Task statement: Repeat every record below, word for word.

Data extracts:
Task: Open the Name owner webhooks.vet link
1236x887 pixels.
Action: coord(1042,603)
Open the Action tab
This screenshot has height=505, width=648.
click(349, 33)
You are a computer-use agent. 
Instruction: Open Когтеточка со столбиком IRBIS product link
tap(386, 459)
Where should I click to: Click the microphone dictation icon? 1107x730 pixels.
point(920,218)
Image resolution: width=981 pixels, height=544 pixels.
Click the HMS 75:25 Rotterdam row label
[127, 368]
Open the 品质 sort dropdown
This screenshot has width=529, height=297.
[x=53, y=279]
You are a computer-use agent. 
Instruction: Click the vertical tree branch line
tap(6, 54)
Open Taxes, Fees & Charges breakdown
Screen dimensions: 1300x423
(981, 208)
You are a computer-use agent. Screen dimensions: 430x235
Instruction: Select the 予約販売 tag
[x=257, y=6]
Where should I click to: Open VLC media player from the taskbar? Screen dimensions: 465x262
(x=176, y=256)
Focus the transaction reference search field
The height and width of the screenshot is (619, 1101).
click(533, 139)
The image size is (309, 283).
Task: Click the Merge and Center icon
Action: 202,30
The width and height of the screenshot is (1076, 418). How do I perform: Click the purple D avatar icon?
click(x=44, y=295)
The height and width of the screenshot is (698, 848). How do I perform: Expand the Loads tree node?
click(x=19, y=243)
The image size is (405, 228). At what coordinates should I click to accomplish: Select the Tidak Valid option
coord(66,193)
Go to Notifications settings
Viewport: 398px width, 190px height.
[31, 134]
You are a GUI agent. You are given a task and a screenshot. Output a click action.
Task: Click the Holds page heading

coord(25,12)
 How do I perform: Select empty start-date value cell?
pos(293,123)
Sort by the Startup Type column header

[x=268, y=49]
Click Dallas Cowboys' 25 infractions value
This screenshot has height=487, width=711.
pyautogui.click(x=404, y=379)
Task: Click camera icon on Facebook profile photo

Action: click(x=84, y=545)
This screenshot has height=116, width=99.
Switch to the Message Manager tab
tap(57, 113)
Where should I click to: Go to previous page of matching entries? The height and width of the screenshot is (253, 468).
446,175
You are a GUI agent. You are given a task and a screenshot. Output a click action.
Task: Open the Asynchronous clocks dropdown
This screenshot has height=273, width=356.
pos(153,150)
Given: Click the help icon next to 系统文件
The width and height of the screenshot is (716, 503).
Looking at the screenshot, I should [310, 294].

Answer to this problem:
Task: Open the Name owner webhooks.vet link
1236x887 pixels.
Action: coord(1042,603)
Open the Action tab
This screenshot has height=505, width=648.
click(349, 33)
You are a computer-use agent. 
Instruction: Open Когтеточка со столбиком IRBIS product link
tap(386, 459)
Where should I click to: Click the microphone dictation icon? 1107x730 pixels.
point(920,218)
Image resolution: width=981 pixels, height=544 pixels.
Click the HMS 75:25 Rotterdam row label
[127, 368]
Open the 品质 sort dropdown
This screenshot has width=529, height=297.
[x=53, y=279]
You are a computer-use agent. 
Instruction: Click the vertical tree branch line
tap(6, 54)
Open Taxes, Fees & Charges breakdown
Screen dimensions: 1300x423
(981, 208)
You are a computer-use agent. Screen dimensions: 430x235
Instruction: Select the 予約販売 tag
[x=257, y=6]
Where should I click to: Open VLC media player from the taskbar? Screen dimensions: 465x262
(x=176, y=256)
Focus the transaction reference search field
The height and width of the screenshot is (619, 1101).
click(533, 139)
The image size is (309, 283).
Task: Click the Merge and Center icon
Action: 202,30
The width and height of the screenshot is (1076, 418). How do I perform: Click the purple D avatar icon?
click(x=44, y=295)
The height and width of the screenshot is (698, 848). How do I perform: Expand the Loads tree node?
click(x=19, y=243)
The image size is (405, 228). At what coordinates should I click to accomplish: Select the Tidak Valid option
coord(66,193)
Go to Notifications settings
Viewport: 398px width, 190px height.
[31, 134]
You are a GUI agent. You are given a task and a screenshot. Output a click action.
Task: Click the Holds page heading

coord(25,12)
 How do I perform: Select empty start-date value cell?
pos(293,123)
Sort by the Startup Type column header

[x=268, y=49]
Click Dallas Cowboys' 25 infractions value
This screenshot has height=487, width=711.
pyautogui.click(x=404, y=379)
Task: Click camera icon on Facebook profile photo

Action: click(x=84, y=545)
This screenshot has height=116, width=99.
Switch to the Message Manager tab
tap(57, 113)
Where should I click to: Go to previous page of matching entries? The height and width of the screenshot is (253, 468).
446,175
You are a GUI agent. You are given a task and a screenshot. Output a click action.
Task: Open the Asynchronous clocks dropdown
This screenshot has height=273, width=356.
pos(153,150)
Given: Click the help icon next to 系统文件
The width and height of the screenshot is (716, 503).
Looking at the screenshot, I should [310, 294].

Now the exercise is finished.